From the line that contains "2026年05月 (740, 909)" to the final line of the entries, return every line exactly and leave out all others.

Exercise data:
☆ ☆ ☆ ☆
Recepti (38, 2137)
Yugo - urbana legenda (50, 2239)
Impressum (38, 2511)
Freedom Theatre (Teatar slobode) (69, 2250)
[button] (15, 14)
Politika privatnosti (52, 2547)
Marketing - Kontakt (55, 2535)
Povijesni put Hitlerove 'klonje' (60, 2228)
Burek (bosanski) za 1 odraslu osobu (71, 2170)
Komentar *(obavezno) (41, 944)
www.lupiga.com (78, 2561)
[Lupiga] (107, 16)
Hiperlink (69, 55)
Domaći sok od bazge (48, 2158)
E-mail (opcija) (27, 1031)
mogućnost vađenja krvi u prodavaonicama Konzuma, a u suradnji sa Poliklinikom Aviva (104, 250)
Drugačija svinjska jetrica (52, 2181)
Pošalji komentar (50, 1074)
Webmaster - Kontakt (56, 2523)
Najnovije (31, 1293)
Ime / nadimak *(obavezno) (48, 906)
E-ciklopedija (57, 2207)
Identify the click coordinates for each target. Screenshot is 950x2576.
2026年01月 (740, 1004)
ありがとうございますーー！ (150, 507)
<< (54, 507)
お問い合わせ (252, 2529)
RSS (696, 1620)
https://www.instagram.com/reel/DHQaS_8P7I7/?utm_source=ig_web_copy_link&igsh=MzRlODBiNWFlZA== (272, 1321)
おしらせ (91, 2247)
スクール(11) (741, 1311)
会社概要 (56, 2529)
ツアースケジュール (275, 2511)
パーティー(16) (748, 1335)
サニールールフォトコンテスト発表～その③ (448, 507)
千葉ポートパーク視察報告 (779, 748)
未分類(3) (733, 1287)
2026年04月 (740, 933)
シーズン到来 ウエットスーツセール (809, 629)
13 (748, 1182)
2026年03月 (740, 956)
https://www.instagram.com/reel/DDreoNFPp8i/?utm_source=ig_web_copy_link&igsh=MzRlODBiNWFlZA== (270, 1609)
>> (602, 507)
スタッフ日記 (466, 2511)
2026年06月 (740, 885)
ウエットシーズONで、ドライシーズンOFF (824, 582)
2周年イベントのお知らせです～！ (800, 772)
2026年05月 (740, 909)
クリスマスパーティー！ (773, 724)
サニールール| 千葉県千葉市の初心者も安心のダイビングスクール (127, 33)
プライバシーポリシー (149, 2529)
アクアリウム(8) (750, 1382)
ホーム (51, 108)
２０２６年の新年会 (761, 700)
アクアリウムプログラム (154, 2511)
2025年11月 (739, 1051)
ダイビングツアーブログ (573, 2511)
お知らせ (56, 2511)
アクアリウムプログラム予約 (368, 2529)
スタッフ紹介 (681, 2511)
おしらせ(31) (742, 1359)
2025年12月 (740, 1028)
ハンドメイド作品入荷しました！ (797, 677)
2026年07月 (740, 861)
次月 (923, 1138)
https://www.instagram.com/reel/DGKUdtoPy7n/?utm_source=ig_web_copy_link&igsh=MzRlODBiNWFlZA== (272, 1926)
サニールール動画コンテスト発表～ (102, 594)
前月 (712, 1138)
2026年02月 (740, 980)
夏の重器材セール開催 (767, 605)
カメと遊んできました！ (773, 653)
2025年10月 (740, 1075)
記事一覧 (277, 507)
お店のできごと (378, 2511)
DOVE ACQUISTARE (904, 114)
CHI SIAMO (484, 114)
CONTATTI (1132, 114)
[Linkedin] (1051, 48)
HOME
☆ ☆ ☆ ☆
Answer area:
2026年05月 (740, 909)
クリスマスパーティー！ (773, 724)
サニールール| 千葉県千葉市の初心者も安心のダイビングスクール (127, 33)
プライバシーポリシー (149, 2529)
アクアリウム(8) (750, 1382)
ホーム (51, 108)
２０２６年の新年会 (761, 700)
アクアリウムプログラム (154, 2511)
2025年11月 (739, 1051)
ダイビングツアーブログ (573, 2511)
お知らせ (56, 2511)
アクアリウムプログラム予約 (368, 2529)
スタッフ紹介 (681, 2511)
おしらせ(31) (742, 1359)
2025年12月 (740, 1028)
ハンドメイド作品入荷しました！ (797, 677)
2026年07月 (740, 861)
次月 (923, 1138)
https://www.instagram.com/reel/DGKUdtoPy7n/?utm_source=ig_web_copy_link&igsh=MzRlODBiNWFlZA== (272, 1926)
サニールール動画コンテスト発表～ (102, 594)
前月 (712, 1138)
2026年02月 (740, 980)
夏の重器材セール開催 (767, 605)
カメと遊んできました！ (773, 653)
2025年10月 (740, 1075)
記事一覧 (277, 507)
お店のできごと (378, 2511)
DOVE ACQUISTARE (904, 114)
CHI SIAMO (484, 114)
CONTATTI (1132, 114)
[Linkedin] (1051, 48)
HOME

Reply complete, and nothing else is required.